> DATA PROVIDED:
· · · · ·
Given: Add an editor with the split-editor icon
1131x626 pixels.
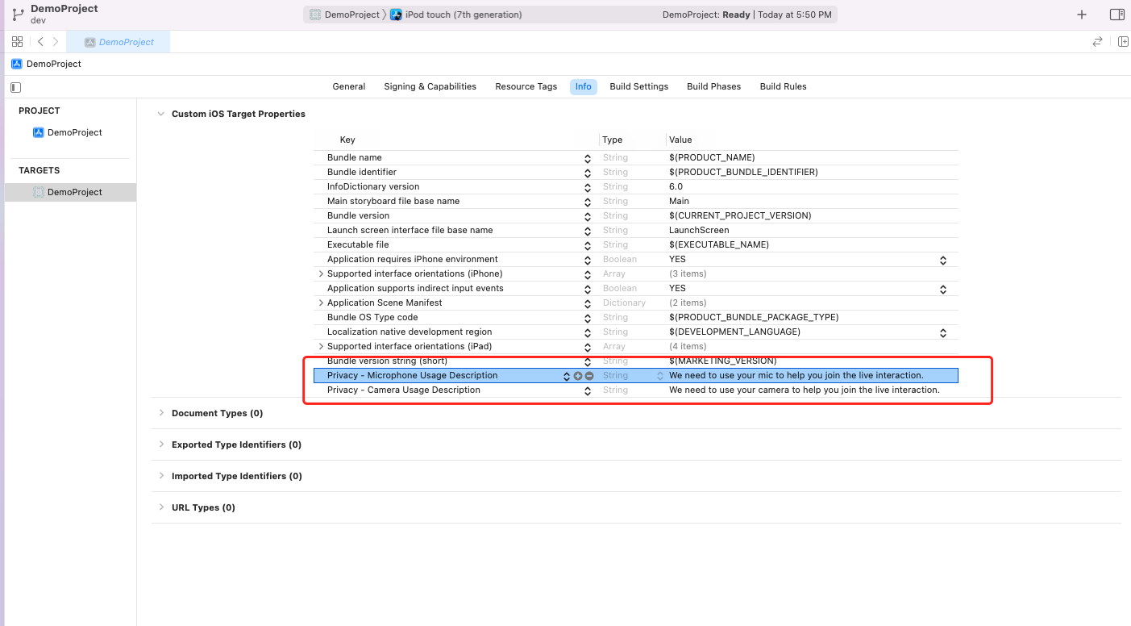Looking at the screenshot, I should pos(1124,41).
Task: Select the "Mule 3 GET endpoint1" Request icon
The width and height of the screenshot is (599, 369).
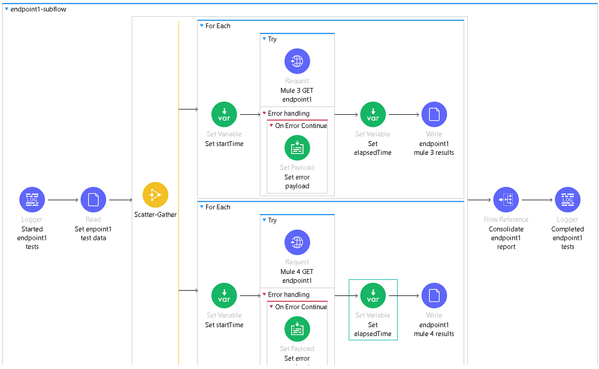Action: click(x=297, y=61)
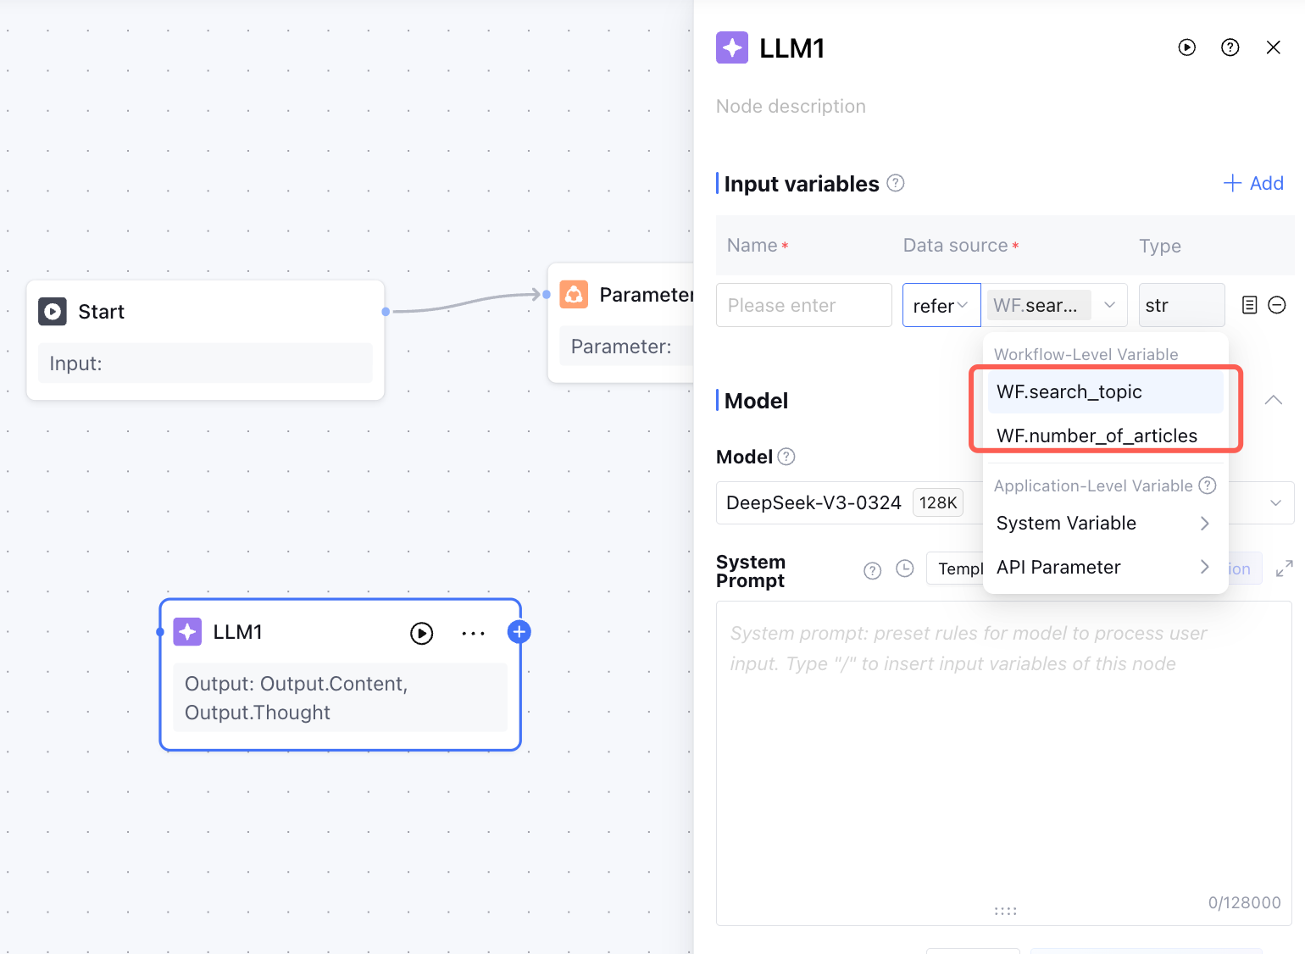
· · · · ·
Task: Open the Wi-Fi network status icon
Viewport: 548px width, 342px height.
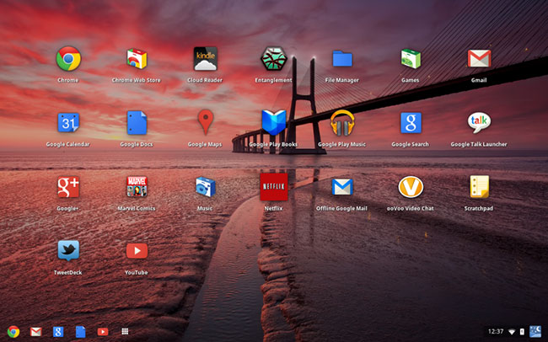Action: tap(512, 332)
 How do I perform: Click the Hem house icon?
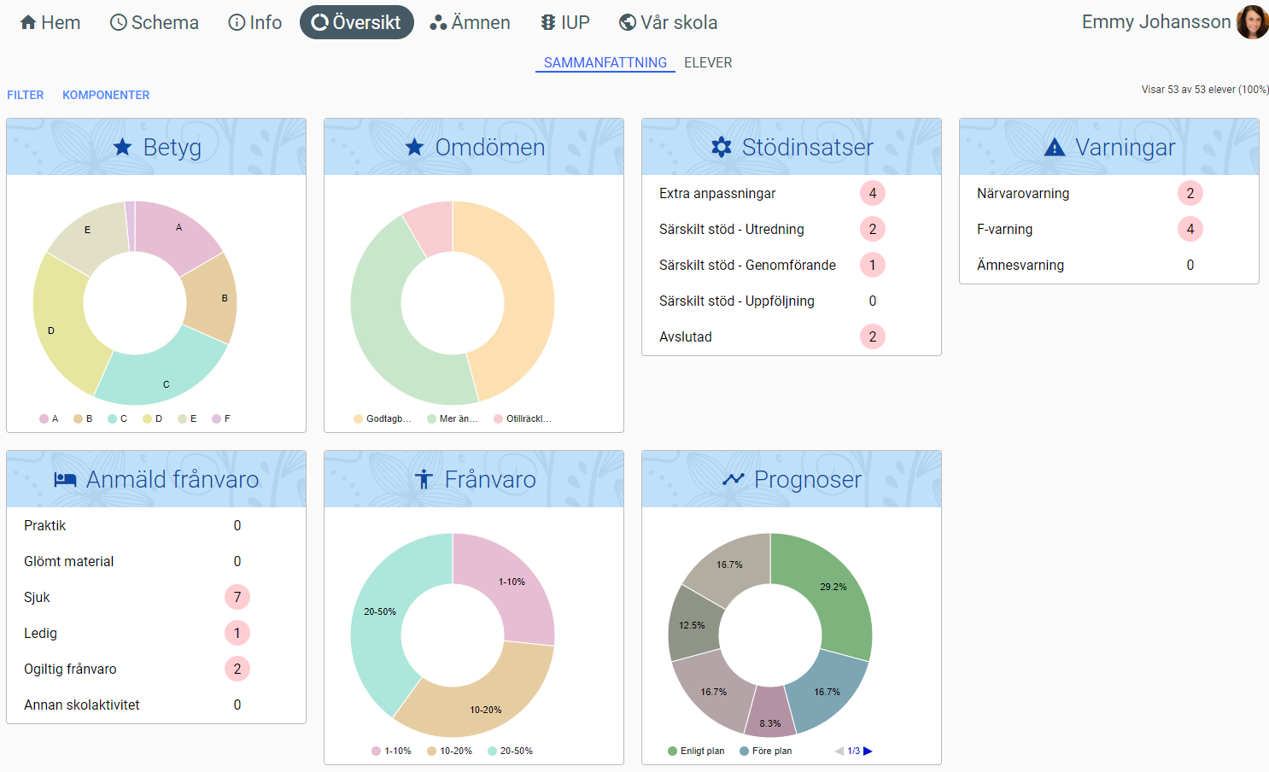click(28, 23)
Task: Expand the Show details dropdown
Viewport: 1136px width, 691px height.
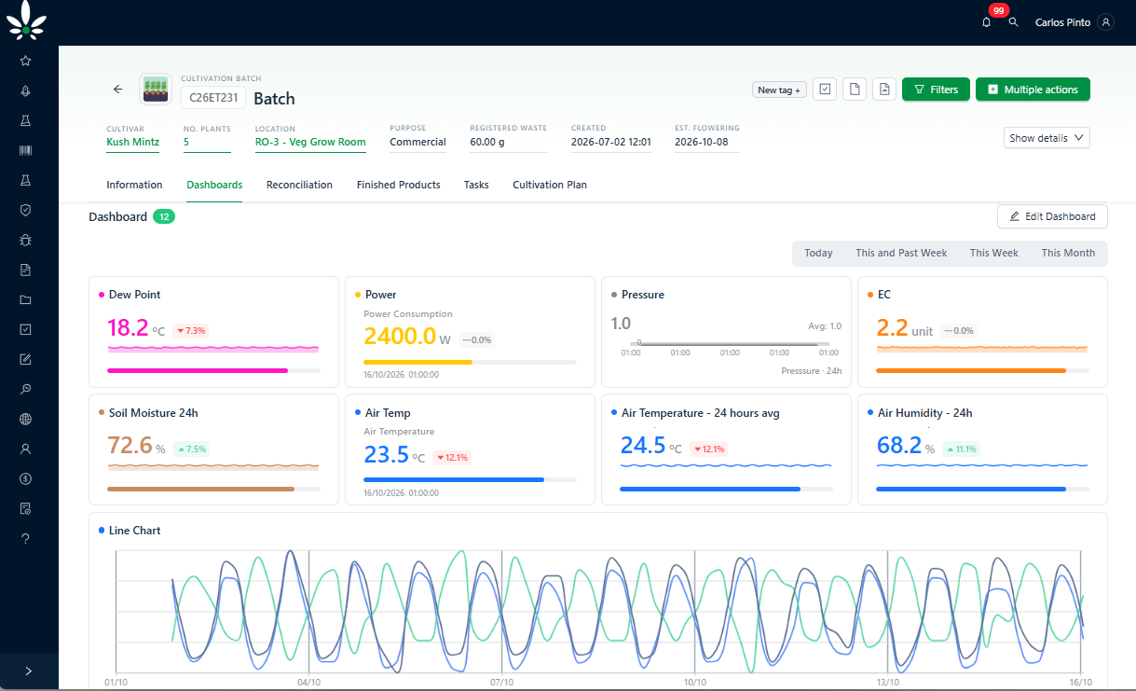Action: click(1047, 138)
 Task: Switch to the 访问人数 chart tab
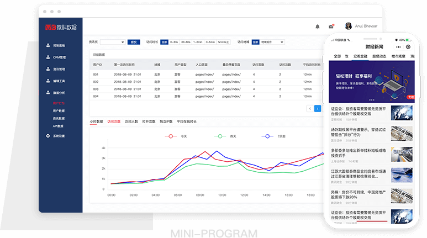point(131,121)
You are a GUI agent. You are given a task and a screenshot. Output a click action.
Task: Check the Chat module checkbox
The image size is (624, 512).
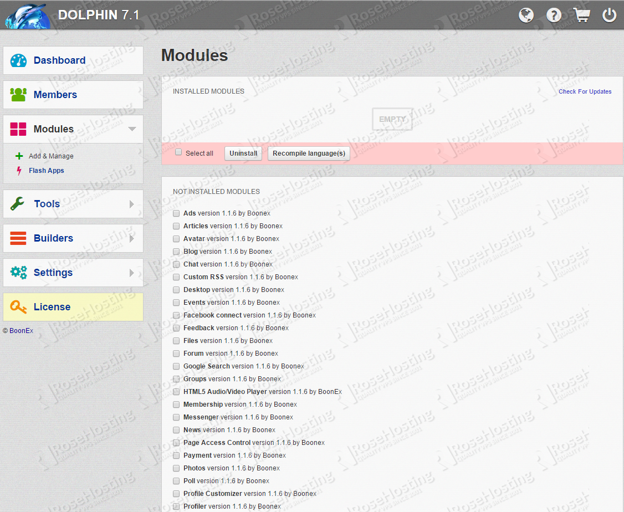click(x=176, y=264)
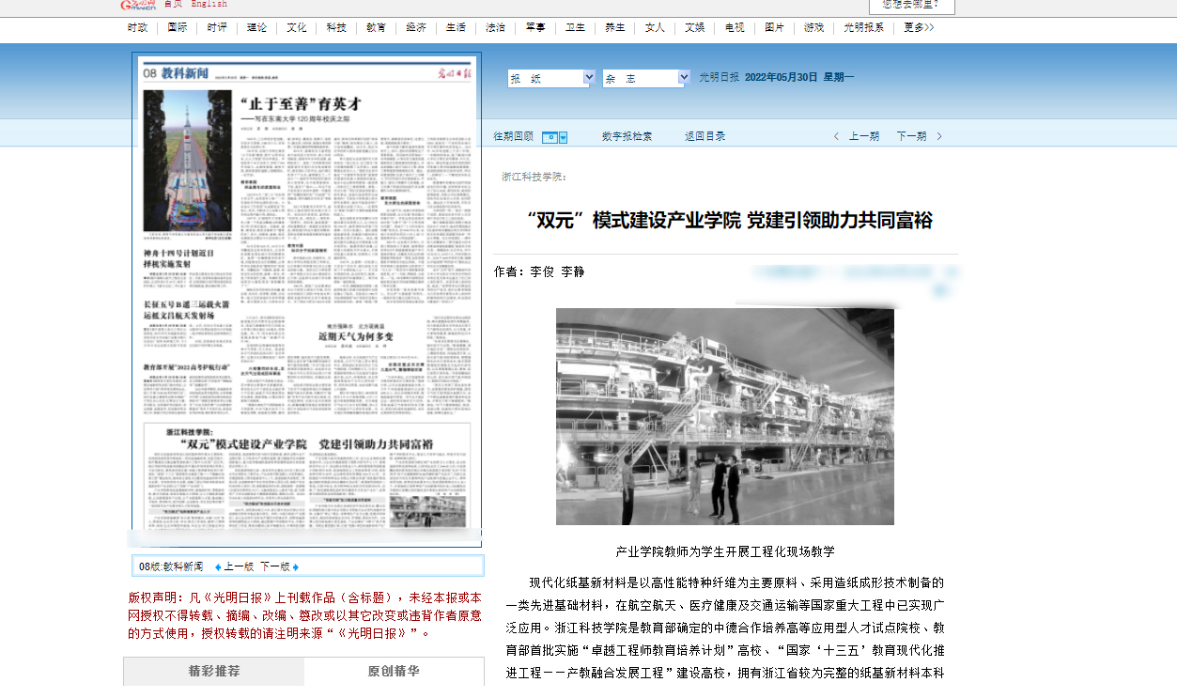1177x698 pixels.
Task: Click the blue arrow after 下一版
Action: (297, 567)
· · · · ·
> WORK ITEM: Out of the records above, return only the lines from the one with "Viewport: 1136px width, 691px height." through the one with "Task: Check the Chat module checkbox", exactly, and none of the pictures.

> EXERCISE ANSWER:
Viewport: 1136px width, 691px height.
Action: click(1047, 138)
 Task: Switch to the 访问人数 chart tab
point(131,121)
You are a GUI agent. You are given a task and a screenshot. Output a click action.
Task: Check the Chat module checkbox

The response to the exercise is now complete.